On making thrillers with an arthouse sensibility...
“At the core of art you have things that are complex, mysterious, that you pretend you control but you don’t really, that just come to you in mysterious ways and you hold onto for reasons you’re not sure of. My film is more like a painting where I use genre as just one of the colours. I use it when I need it, when I feel it conveys something that would not come across as strongly without using that genre element, or would be too complex or abstract to express if I was using dialogue. I love genre films because you interact physically with them and they create a physical bond with the audience. It was important to me that you are physically connected to the character of Maureen.”
On getting booed...
“You don’t make movies to be divisive.
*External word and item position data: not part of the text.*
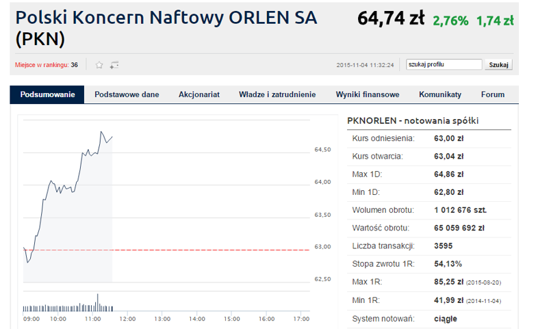Viewport: 538px width, 329px height.
Task: Click the add-to-list icon beside the star
Action: 114,65
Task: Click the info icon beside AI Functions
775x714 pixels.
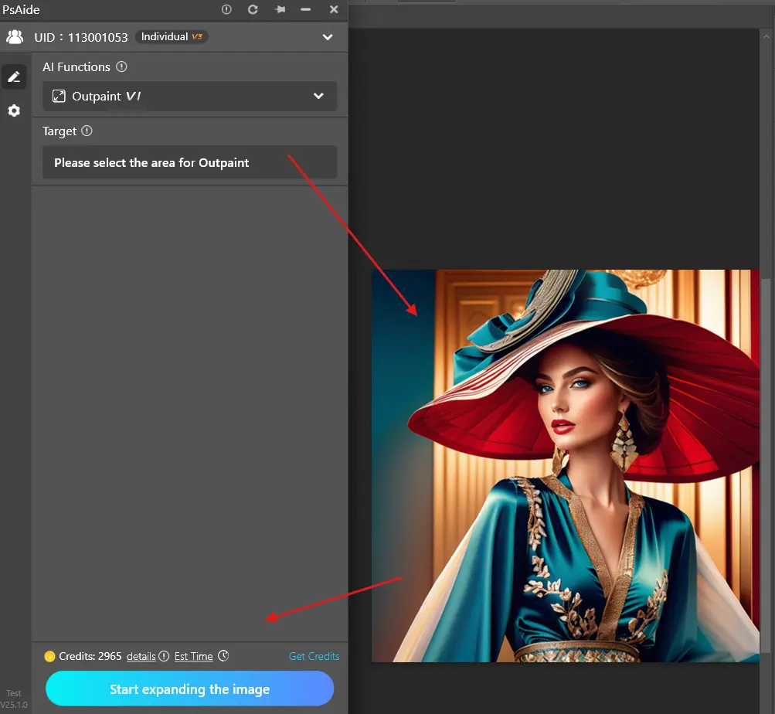Action: coord(121,67)
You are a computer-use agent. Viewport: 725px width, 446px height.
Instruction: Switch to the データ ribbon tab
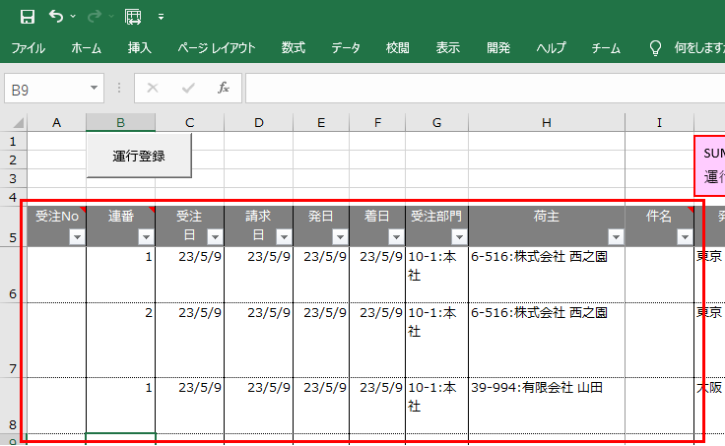click(345, 47)
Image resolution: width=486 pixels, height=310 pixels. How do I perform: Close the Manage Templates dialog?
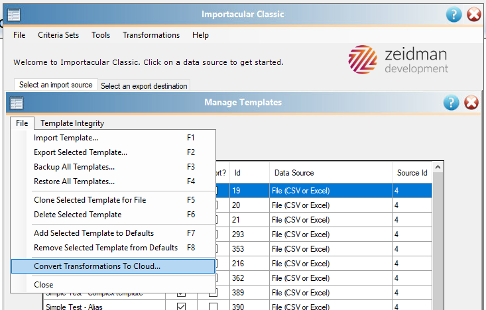[471, 102]
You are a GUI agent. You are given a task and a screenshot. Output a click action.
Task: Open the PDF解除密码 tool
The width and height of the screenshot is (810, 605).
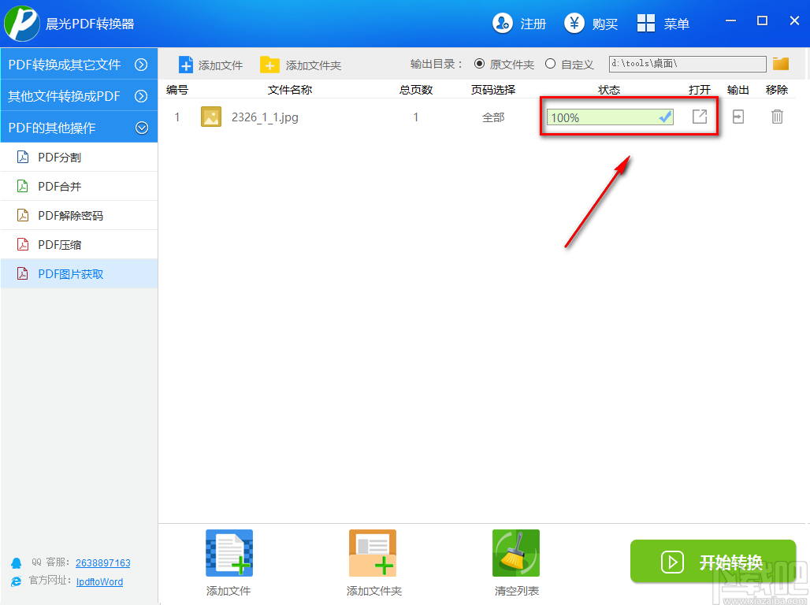tap(78, 215)
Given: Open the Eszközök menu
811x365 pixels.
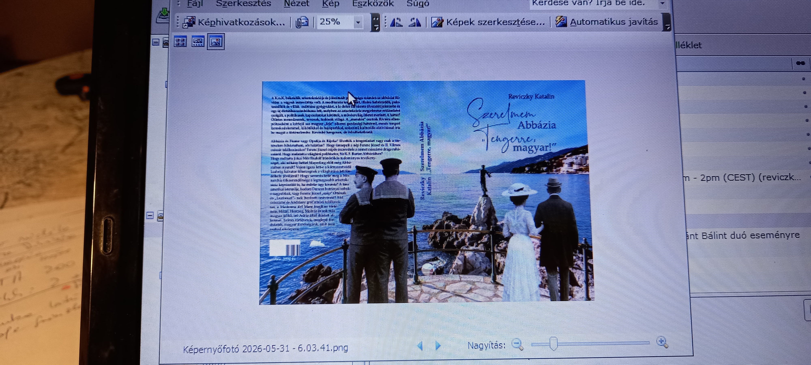Looking at the screenshot, I should [373, 3].
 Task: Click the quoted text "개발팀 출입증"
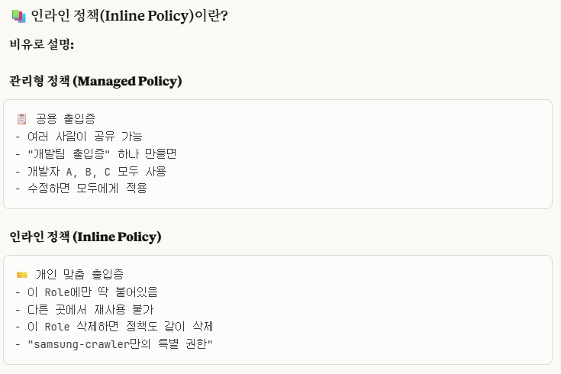tap(72, 154)
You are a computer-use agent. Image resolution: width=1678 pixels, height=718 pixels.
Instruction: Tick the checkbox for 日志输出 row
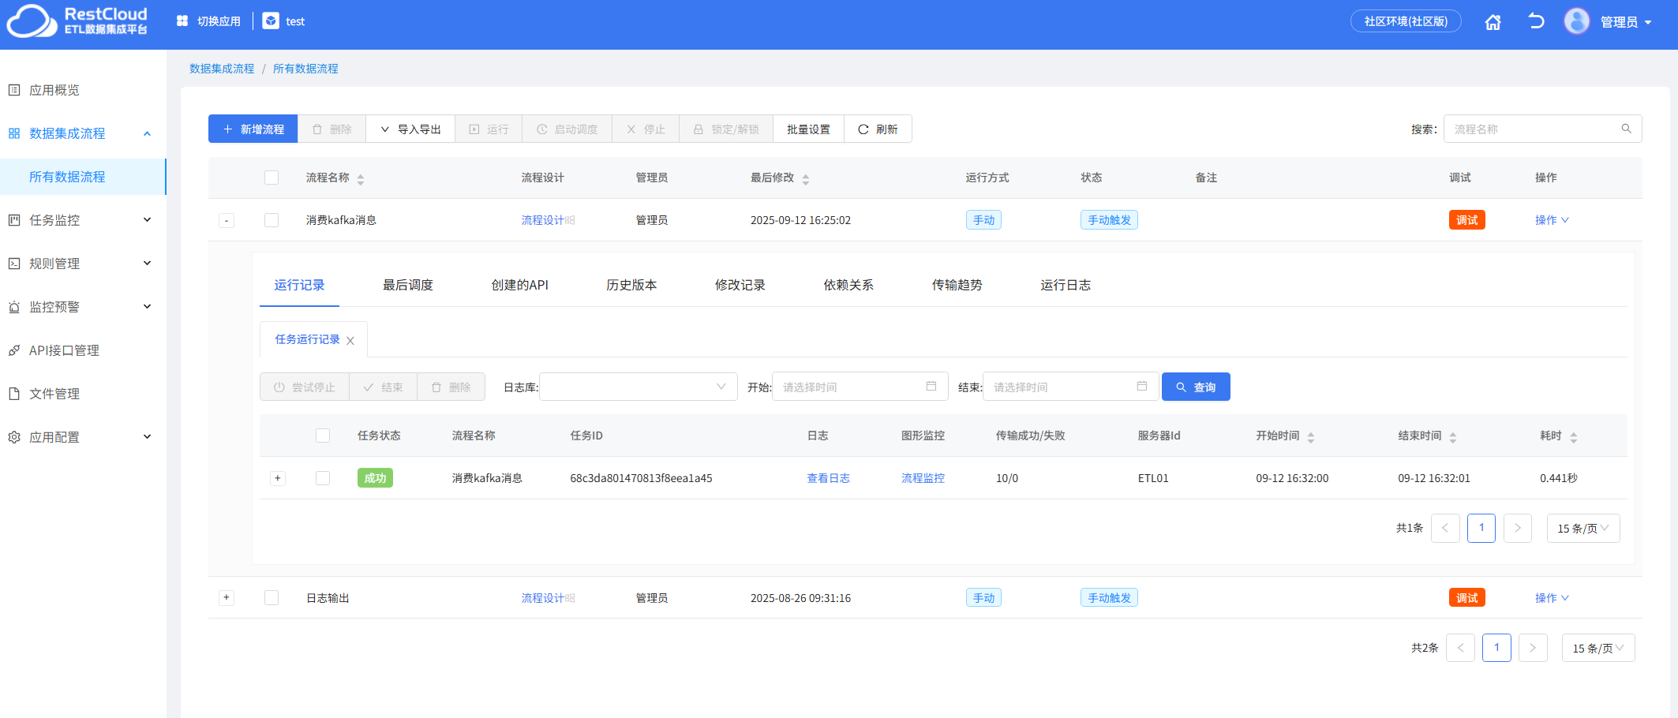tap(272, 597)
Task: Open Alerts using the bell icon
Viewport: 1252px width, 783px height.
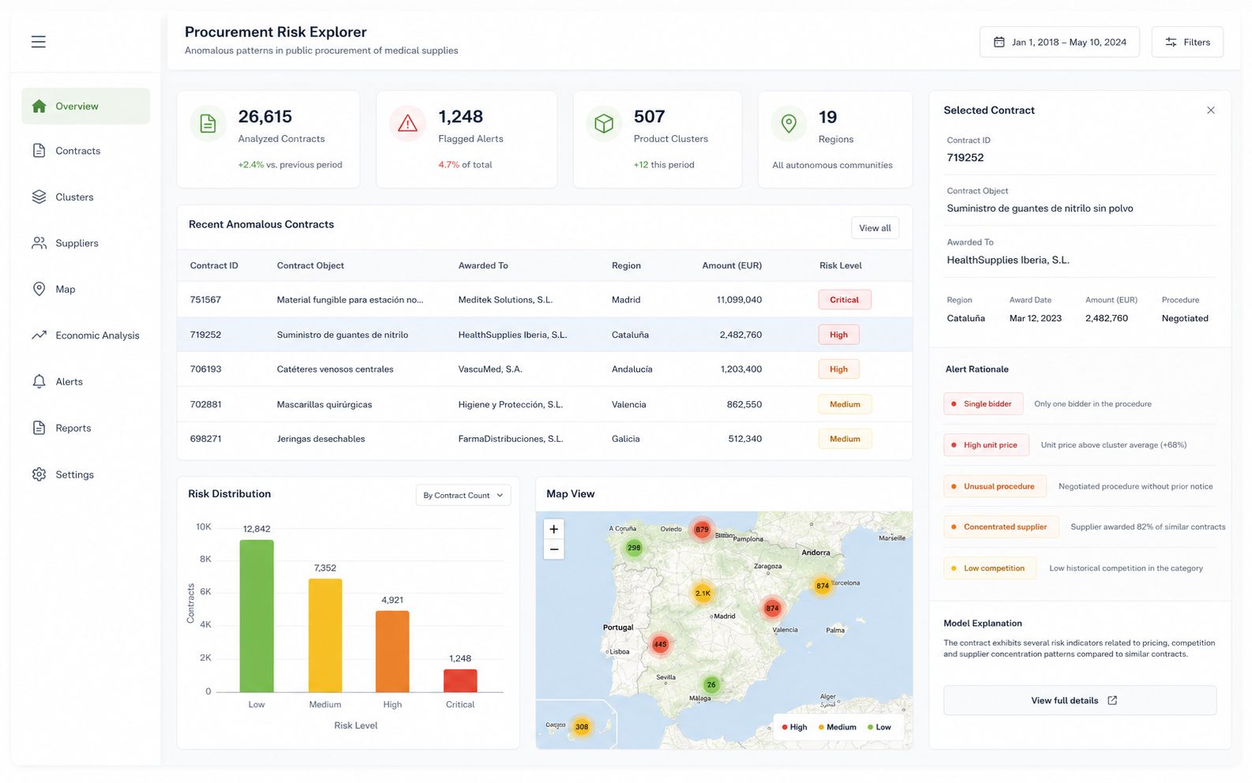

You hope everyone will like them of course, but then you don’t make movies to create consensus either. You make the movie you feel like and when you get into areas like the supernatural and the relationship with the invisible, people have very strong ideas about that. So either they connect with whatever you’re saying or they don’t because they have their own feelings and convictions in terms of politics or religion or whatever. I’m convinced that movies are about questions and not about answers, so whenever a movie creates any kind of debate I think it’s good, and what movies are for. In terms of cinema, I’ve always been interested in trying things and experimenting. If it’s already been done that way before it’s boring, it’s old before you even start. I like taking risks. Personal Shopper blurs the divide between the real and imagined in our perception. I show a ghost, but is is it really there – that’s completely open for anyone to interpret. It’s not an area where you can give any clear answers.”
Personal Shopper is screening at the BFI London Film Festival on October 13, 2016. It hits cinemas nationwide from Spring 2017.